▶ **THE PROBLEM**:
Hunt for the word "width" across the entries below, copying each line that holds it.

** GIVEN DATA follows **

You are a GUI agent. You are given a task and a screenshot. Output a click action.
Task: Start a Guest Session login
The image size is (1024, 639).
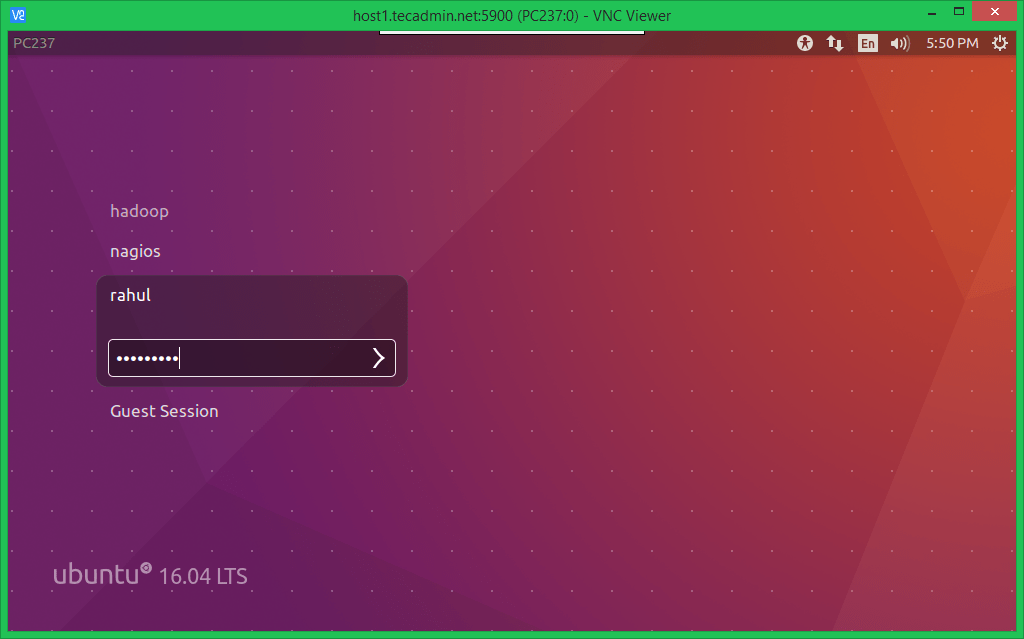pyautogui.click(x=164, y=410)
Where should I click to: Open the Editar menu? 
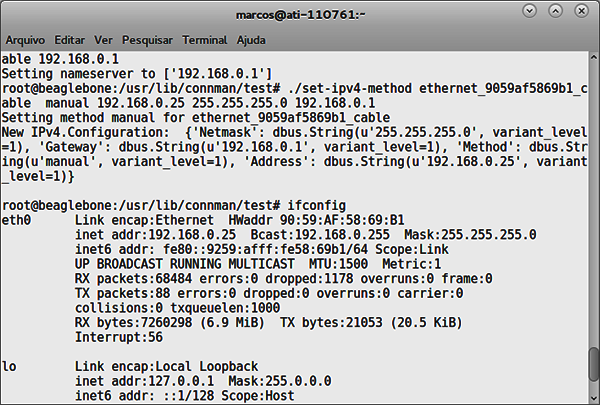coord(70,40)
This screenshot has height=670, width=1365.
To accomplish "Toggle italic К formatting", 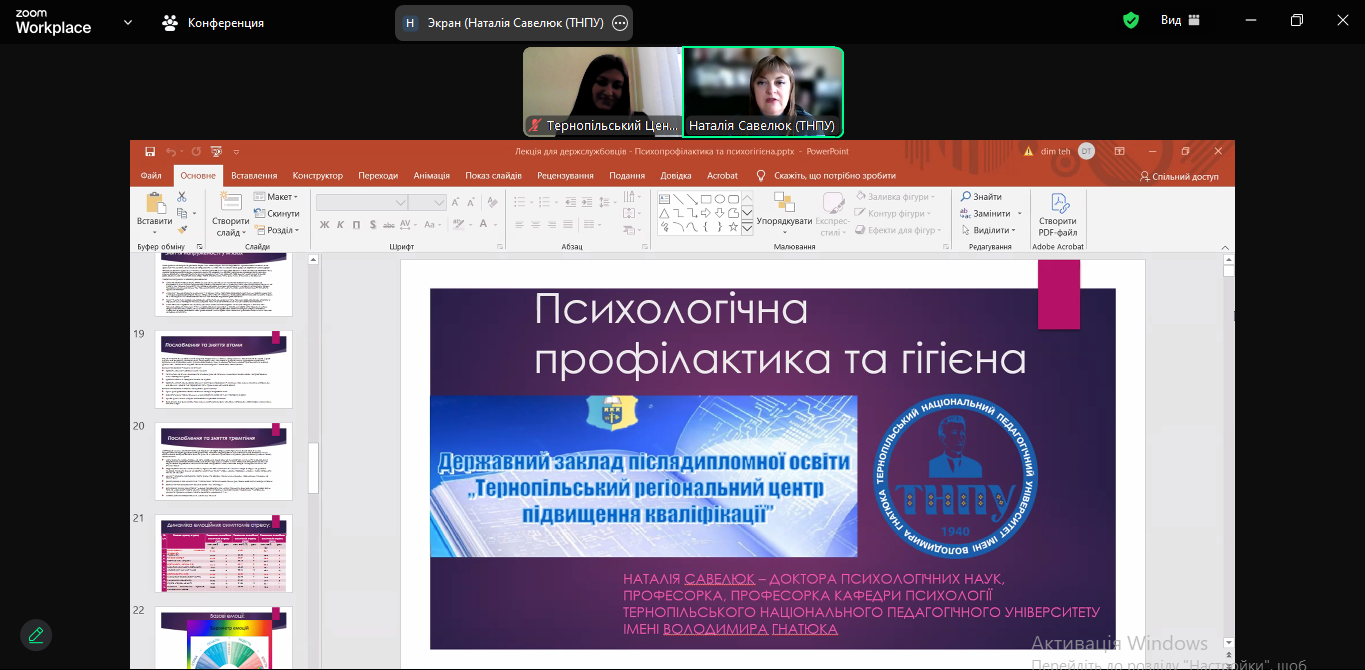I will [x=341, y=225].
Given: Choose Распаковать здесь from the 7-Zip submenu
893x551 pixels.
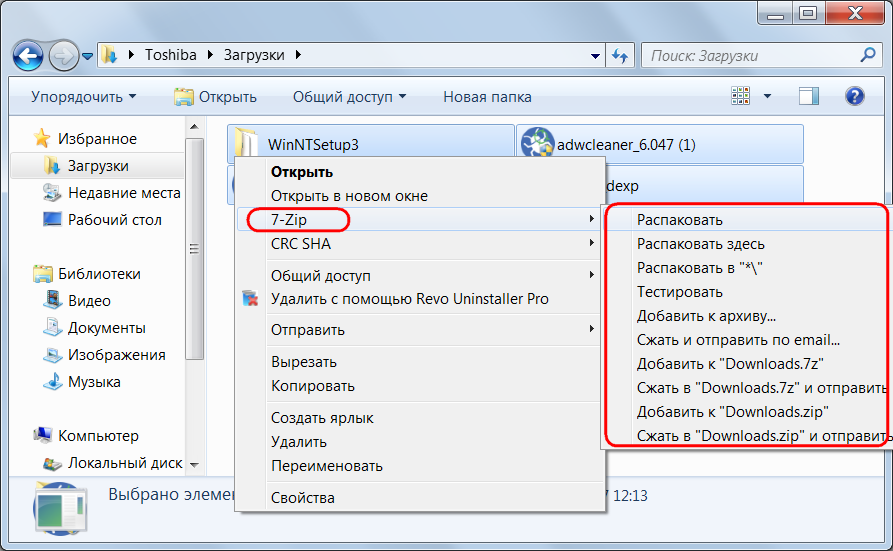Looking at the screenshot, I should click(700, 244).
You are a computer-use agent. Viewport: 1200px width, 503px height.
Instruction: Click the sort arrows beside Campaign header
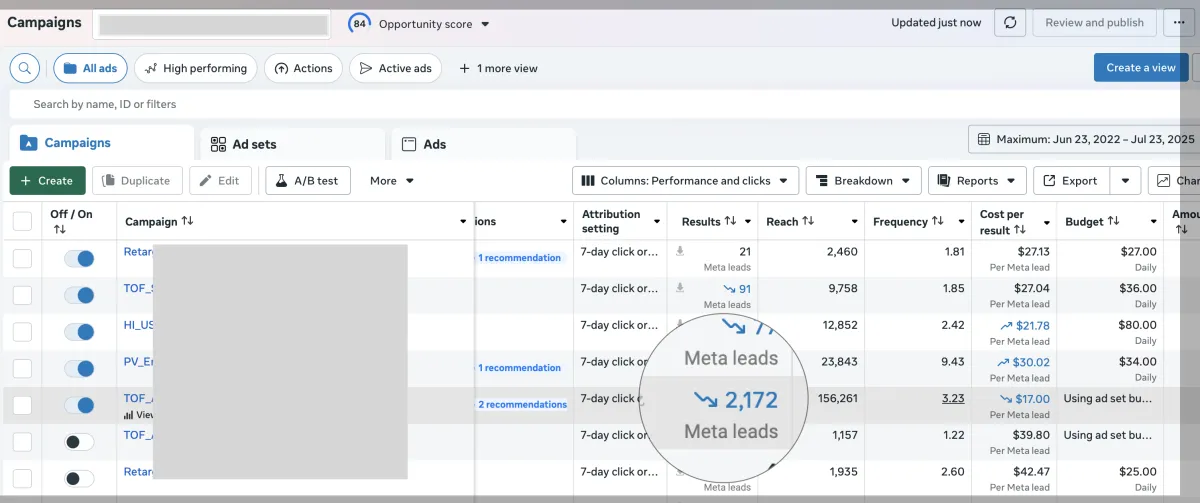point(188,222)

** End of GIVEN DATA **

▶ **OUTPUT FOR THIS EXERCISE**:
This screenshot has height=670, width=1365.
You are a computer-use agent. Viewport: 1200px width, 503px height.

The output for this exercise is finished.